Raising Philanthropic Kids
When you describe the average kid, do the words “generous,” “selfless,” or“empathetic” spring to mind? According to author Todd Patkin, kids may not be as selfish as we think. They just need us to guide them toward a more giving-oriented path. Here are 10 ways to raise your kids with a passion for philanthropy:
Explain philanthropy to your kids. Help them realize that giving back doesn’t just mean donating money, and that generosity is not limited to giving away things you no longer want. It’s important, especially when kids are young, to start with the very basics of why it’s important to give. For example, you might ask them, “If you didn’t have enough food to eat or warm clothes to wear on a cold day, wouldn’t you want someone (even if you did not know them) to help you so you got the food and warmth you needed?”
Explain the charity work you do to your child. Tell her why you do it and who it helps, and keep an open dialogue going in your household to help her understand what’s going on. The more questions your child has (and you answer), the better grasp she’ll have on the concept.
Don’t wait until your kids are “old enough”- start early. Empathy is a concept that children can learn from a very early age, so look for teachable moments. You can start with something as basic as encouraging small kids to share with one another. Ask them to consider how they’d feel if they didn’t have a toy, and how their feelings would change if a friend gave them one
Make philanthropy a part of everyday life. As most parents know, you’ll probably never have as much time or money as you’d like, so waiting for “just a little more” of either is futile. When it comes to giving back, there is no better time to start than now, using what you already have! You don’t need to possess unlimited time or money to get involved—you can find smaller, simpler ways to make helping others a part of your everyday routine.

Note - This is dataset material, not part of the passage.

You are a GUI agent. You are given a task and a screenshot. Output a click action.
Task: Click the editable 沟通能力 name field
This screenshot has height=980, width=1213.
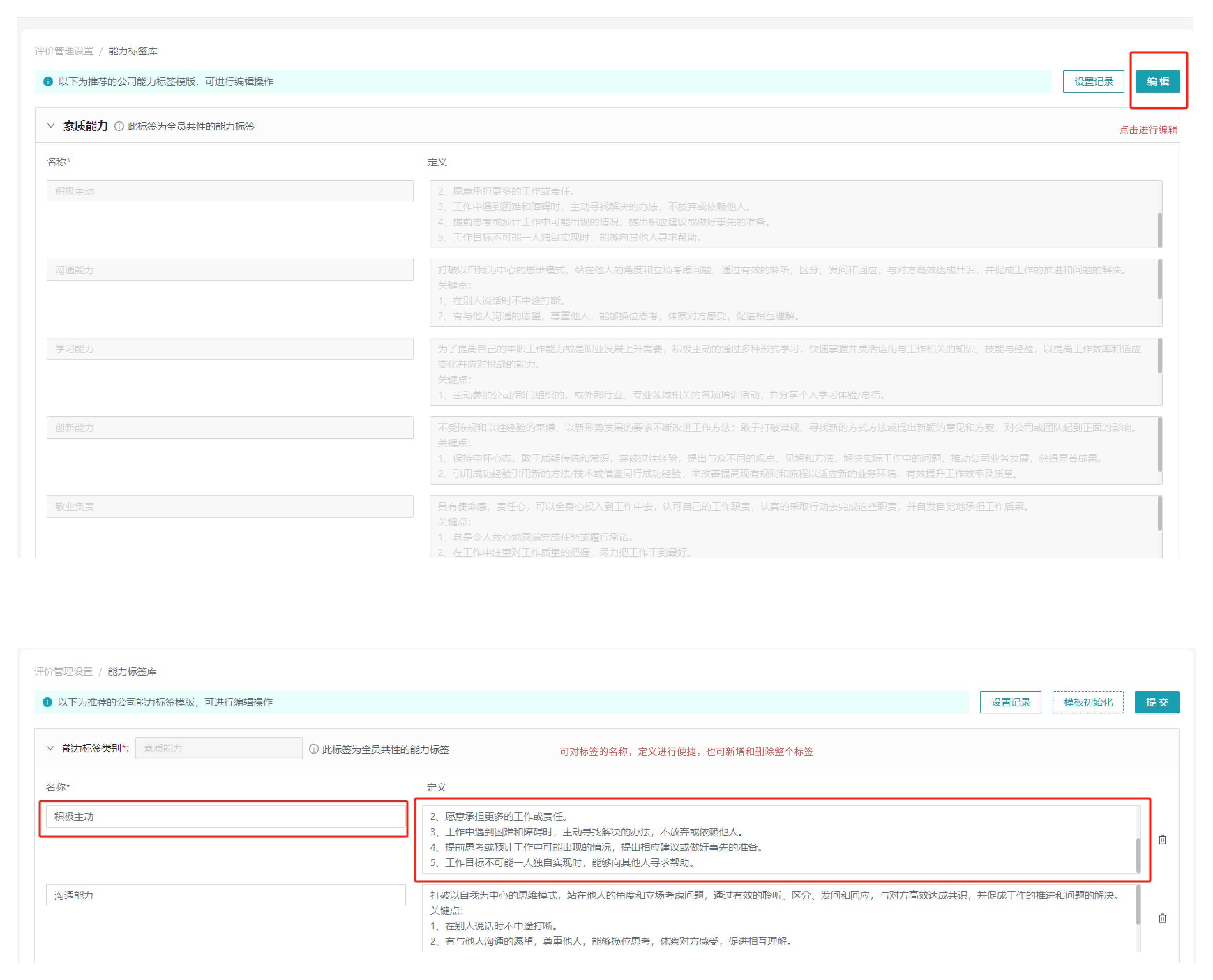[x=226, y=895]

Get kids involved in the process. The more you let your children become involved in the philanthropy process, the more they’ll be invested in what you’re doing. Bring your kids in from the beginning by allowing them to help choose which organizations the family volunteers for or donates to. They’ll feel more connected to the cause, and even the youngest members can be involved, even if it just means tagging along.
Reinforce the value of a random act of kindness. Giving back is not always about a charity organization, a monetary donation, or volunteering. . Kids need to understand that having a heart for others, at its core, is a way of life, not a series of appointments on your calendar. Show them that helping someone else and not expecting anything in return can happen anytime, anywhere. In fact, it’s often the small everyday acts that give us the biggest returns in terms of fulfillment and happiness, and they are things that are easy for kids to recognize and take action on.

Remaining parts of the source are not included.